Abstract

Parasitic infections are prevalent in both tropical and subtropical areas. Most of the affected and/or exposed populations are living in developing countries where control measures are lacking or inadequately applied. Although significant progress has been made in our understanding of the immune response to parasites, no definitive step has yet been successfully done in terms of operational vaccines against parasitic diseases. Evidence accumulated during the past few years suggests that the pathology observed during parasitic infections is in part due to deregulation of normal components of the immune system, mainly cytokines, antibodies, and immune effector cell populations. A large number of studies that illustrate how parasites can modify the host immune system for their own benefit have been reported in both metazoan and protozoan parasites.

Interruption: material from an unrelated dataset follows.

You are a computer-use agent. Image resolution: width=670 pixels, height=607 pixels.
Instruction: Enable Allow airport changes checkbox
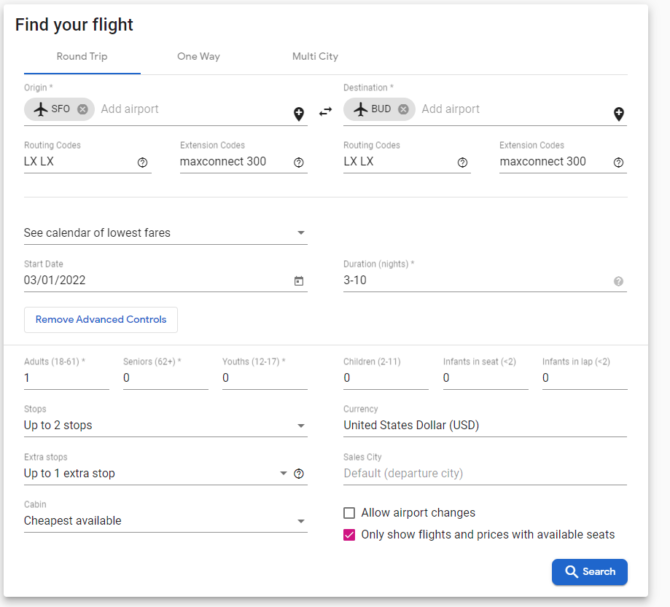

The first line of defense against foreign organisms is barrier tissue such as skin, humoral factors, for instance the complement system and pentraxin, which upon activation of the complement cascade facilitate pathogen recognition by cells of innate immunity such as macrophages and DC. However, all the major groups of parasites studied have been shown to contain and/or to release factors, which interfere with both arms of the host immune system. Even some astonishing observations relate to the production by some parasites of orthologues of mammalian cytokines. Furthermore, chronic parasitic infections have led to the immunosuppressive environment that correlates with increased levels of myeloid and T suppressor cells that may limit the success of immunotherapeutic strategies based on vaccination. This minireview briefly analyzes some of the current data related to the regulatory cells and molecules derived from parasites that affect cellular function and contribute to the polarization of the immune response of the host. Special attention is given to some of the data from our laboratory illustrating the role of immunomodulatory factors released by protozoan parasites, in the induction and perpetuation of chronic disease.

Highlights

  • There is increasing evidence that immune mechanisms are involved in the pathogenesis of many parasitic infections

  • In most cases a state of immunosuppression can be evidenced. This hyporesponsiveness to antigen-specific and polyclonal stimuli in chronic parasitic infections could be related to immunosuppressive cytokines (i.e., IL-10 and TGF-β) secreted by antigen presenting cells and regulatory T cells (Treg cells)

  • A number of years ago, we have shown that total antigens from O. volvulus (OVA) markedly inhibited the proliferation of normal human lymphocytes stimulated with polyclonal activators such as phytohaemagglutinin (PHA)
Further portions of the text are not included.